Dàrì jīng zhùxīnpǐn shū sījì fascicle 1. “Monk Donjaku 曇寂, collected and recorded 集記. “Monk Dōkū 道空, added-removed-and-rectified 添刪治正.”

So the work was edited (添刪) by a second figure, Dōkū 道空, who supplemented and emended Donjaku’s original text. The opening doctrinal frame is then immediately addressed:

“In treating the one-scripture, theme-and-substance, there are three [analyses]: First, with the single-syllable a as the theme — for in fascicle 1, the beginning and end [of the commentary] all rest on this intention. Second, with the four-a, five-syllable approach as the theme: thus the commentary’s fascicles 11 and 13 say, ‘a-upper, a-upper-intensifier, am, aḥ. These four syllables are the proper theme-substance of this one scripture. All secret-treasury is born from this; this is the heart of Vairocana…‘”

The fascicle 9 closing colophon (lines 13130–13133 of the source text) preserves the detailed composition-and-revision history:

Kyōhō 8 [享保八年], year-cycle Guǐmǎo [癸卯], summer 5th month, 26th day, [= 26 June 1723 CE] — Monk Donjaku. “Genbun 2 [元文二年], star-mansion Dīngsì [丁巳], spring 3rd month, 6th day [= 1737 CE], the heavy-revision was finished and the pen was laid down 重正治閣筆. “Hōreki 7 [寶暦七年], year-cycle Yǐchǒu, autumn 9th month, 2nd day [transcript-copy date, ca. 1745–1757 CE], at the Kyoto Enmei-in 京都延命院, the ācārya Zenjū 善住 copied [this] from the venerable autograph manuscript. — Junyō 順庸.”

The fascicle 10 opens (line 13136 onwards): “Monk Donjaku, composed 撰. — Stages-of-Mind chapter, first chapter, remainder.” The subsequent fascicles all bear the same “Monk Donjaku composed” header, signaling a unified authorial recension.

Abstract

The Sījì (Jp. shiki) — “private notes” — is the standard Japanese-Buddhist scholastic format for a continuous sub-commentary: the author works through the parent text passage by passage, recording his lectures, marginalia, and exegetical observations. Donjaku’s Sījì on the Stages-of-Mind chapter is encyclopedic in scope and synthesizes the entire medieval Japanese-Shingon scholastic tradition on the most doctrinally-foundational chapter of the Mahāvairocanasūtra.

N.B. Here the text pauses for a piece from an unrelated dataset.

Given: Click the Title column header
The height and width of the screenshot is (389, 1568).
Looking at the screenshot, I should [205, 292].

His method is dense, citationally exhaustive, and doctrinally synthetic:

  • He quotes Yīxíng’s commentary segment by segment;
  • For each, he provides further exegesis drawing on the full Esoteric apparatus (the Six Great Elements, the Five Wisdoms, the Three Mysteries, the Ten Stages of Mind);
  • He systematically cites the medieval Japanese commentaries: Saisen’s KR6j0665 (which provides the Heian Onoryū baseline), Yūhan’s KR6j0663 (the Miàoyìn chāo Onoryū tradition), the Tō-ji Sanbō KR6j0666 (the Yǎnào shāo), and Yūkai’s KR6j0668 (the late-Kōya orthodox systematization);
  • He cross-references Kūkai’s foundational works as authoritative interpretive touchstones;
  • He cross-references the parallel Mahāvairocanasūtra / Vajraśekhara literature, including his own commentary on the latter (KR6j0029, T61n2225).

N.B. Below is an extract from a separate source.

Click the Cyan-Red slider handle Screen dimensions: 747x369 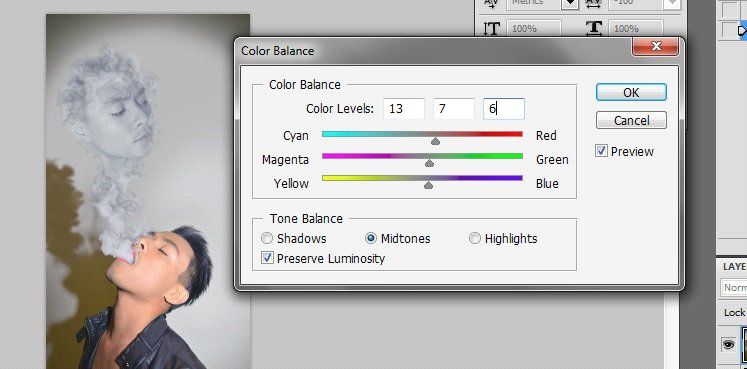tap(435, 140)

The work proceeds chapter-by-chapter through Yīxíng’s first chapter (the Stages-of-Mind chapter 住心品), with 20 fascicles dedicated to this single chapter — a measure of how doctrinally-foundational Donjaku considered the Ten Stages of Mind exposition to be. After this opening chapter, Donjaku did not extend the Sījì to the remaining chapters of Yīxíng’s commentary; like Saisen before him, he treated only the foundational doctrinal first chapter.

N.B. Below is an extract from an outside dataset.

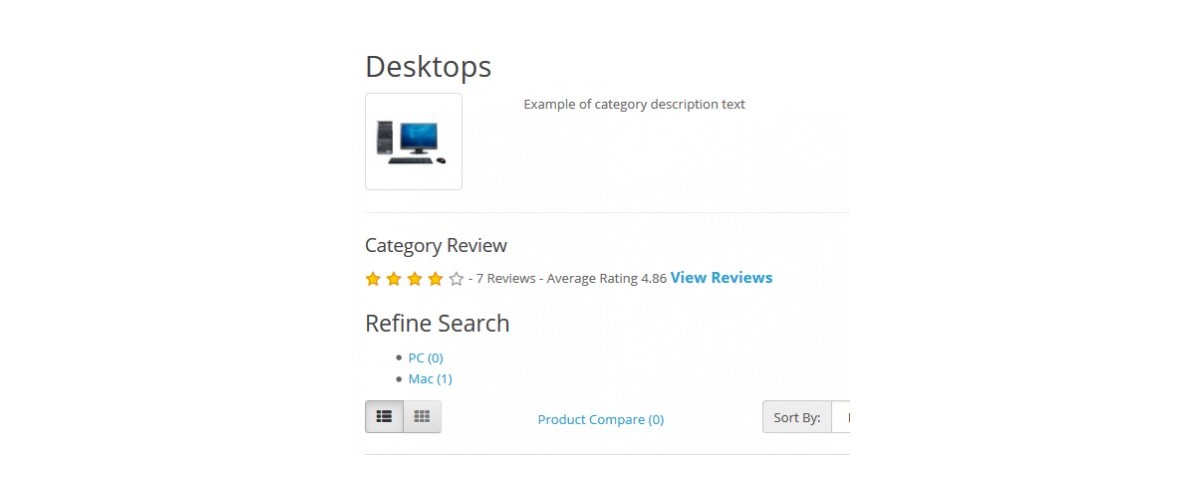Click the Desktops page heading
The image size is (1200, 500).
tap(428, 66)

Composition dates: The 1723 colophon (Kyōhō 8) marks the original drafting of fascicle 9; the 1737 colophon (Genbun 2) records the completion of a heavy-revision (重正治). The work was therefore drafted in the late 1710s through 1723, and revised through 1737. The conservative bracket of 1715–1737 captures the full known composition-and-revision span. The 1745+ Hōreki-era colophon records a Kyoto Enmei-in transcript by ācārya Zenjū 善住 and the monk Junyō 順庸 from Donjaku’s autograph — providing the immediate manuscript-recension that entered the Edo Shingon scholastic apparatus.

The editorial collaborator Dōkū 道空 — identified in the running header as the adder-remover-rectifier (添刪治正) — is the Shingon scholar who supplemented and emended Donjaku’s text after his master’s death, contributing to the work’s final canonical form. The 道空 figure here is the same Edo-period Shingon scholar otherwise known as a transmitter of Donjaku’s lineage.

Translations and research

No substantial secondary literature located.